High-dimensional optimization for multi-spiked tensor PCA

Speaker: Cédric Gerbelot, Courant Institute of Mathematical Sciences

Location: Warren Weaver Hall 1302

Date: Friday, October 18, 2024, 11:10 a.m.

Synopsis:

We study the dynamics of two local optimization algorithms, online stochastic gradient descent (SGD) and gradient flow, within the framework of the multi-spiked covariance and tensor model in the high-dimensional regime. This multi-index model arises from the well-known tensor principal component analysis (PCA) problem, where the goal is to infer \(r\) unknown, orthogonal signal vectors within the \(N\)-dimensional unit sphere through maximum likelihood estimation (MLE) from noisy observations of an order-\(p\) tensor. We determine the number of samples and the conditions on the signal-to-noise ratios (SNRs) required to efficiently recover the unknown spikes from natural initializations. Specifically, we distinguish between three types of recovery: exact recovery of each spike, recovery of a permutation of all spikes, and recovery of the correct subspace spanned by the unknown signal vectors. We show that with online SGD, it is possible to recover all spikes provided a number of sample scaling as \(N^{p-2}\), aligning with the computational threshold identified in the rank-one tensor PCA problem~\cite{arous2020algorithmic,arous2021online}. For gradient flow, we show that the algorithmic threshold to efficiently recover the first spike is also of order \(N^{p-2}\).
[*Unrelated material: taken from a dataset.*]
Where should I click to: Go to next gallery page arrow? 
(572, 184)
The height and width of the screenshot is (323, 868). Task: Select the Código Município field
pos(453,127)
However, recovering the subsequent directions requires the number of samples to scale as \(N^{p-1}\). Our results are obtained through a detailed analysis of a low-dimensional system that describes the evolution of the correlations between the estimators and the unknown vectors, while controlling the noisy part of the dynamics. In particular, the hidden vectors are recovered one by one according to a sequential elimination phenomenon: as one correlation exceeds a critical threshold that depends on the order \(p\) of the tensor and on the SNRs, all correlations that share a row or column index become sufficiently small to be negligible, allowing the subsequent correlation to grow and become macroscopic. The sequence in which correlations become macroscopic depends on their initial values and the associated SNRs.